Quant à la campagne, un sondage réalisé après le débat présidentiel du 29 septembre, paru le 4 octobre, rapporte une considérable progression des intentions de vote pour le candidat démocrate Joe Biden : 53% contre 39%, selon cette enquête NBC/Wall Street Journal. L’équipe Biden se retrouve confortée dans sa décision de conduire une campagne limitée, à forte composante virtuelle, et de respecter scrupuleusement les gestes barrières. Quant au deuxième débat télévisé entre les deux hommes, prévu le 15 octobre, le camp Biden confirme que Joe Biden, jusqu’à présent testé négatif au COVID-19, y sera.

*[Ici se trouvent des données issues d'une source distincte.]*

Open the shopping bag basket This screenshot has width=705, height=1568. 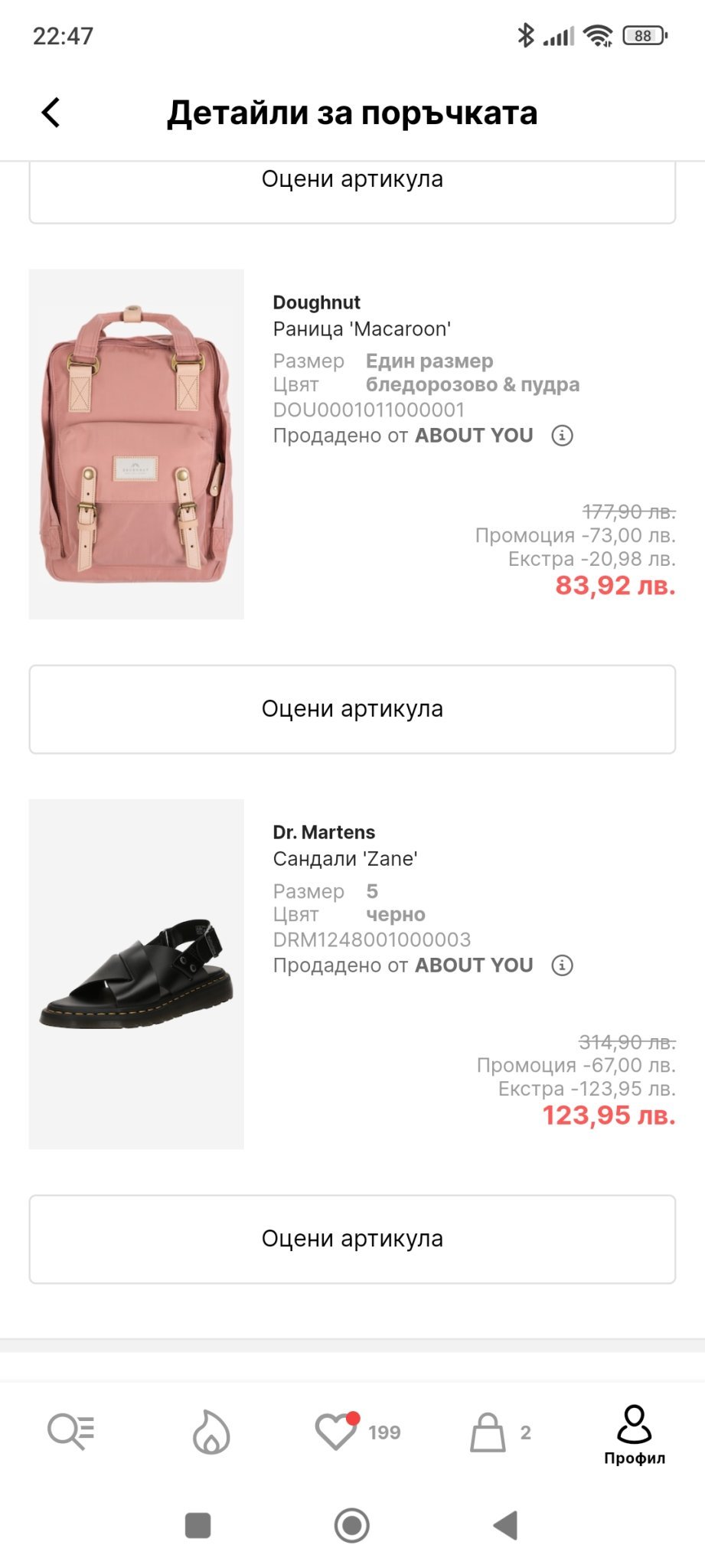488,1431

En attendant sa sortie d’hôpital, le président américain a reçu une pluie de messages réconfortants. « Je suis convaincu que votre vitalité naturelle, votre vigueur d’âme et votre optimisme vous aideront à vaincre ce dangereux virus», a déclaré le président Vladimir Poutine dans un télégramme à Donald Trump, selon un communiqué du Kremlin. Le patron de l’Organisation mondiale de la santé (OMS) Tedros Adhanom Ghebreyesus, dont l’organisation a été accusée par le président américain d’incompétence dans sa gestion de la pandémie, a également tweeté ses « meilleurs vœux de complet et prompt rétablissement » au couple présidentiel. Un peu plus tôt, Barack Obama a lui aussi adressé ses « meilleurs vœux » de rétablissement à son successeur. « Bien que nous soyons au milieu d’un grand combat politique, et nous prenons cela très au sérieux, nous voulons aussi adresser nos meilleurs vœux au président des Etats-Unis et à la Première dame », a déclaré l’ex-président américain, en parlant aussi au nom de son épouse Michelle.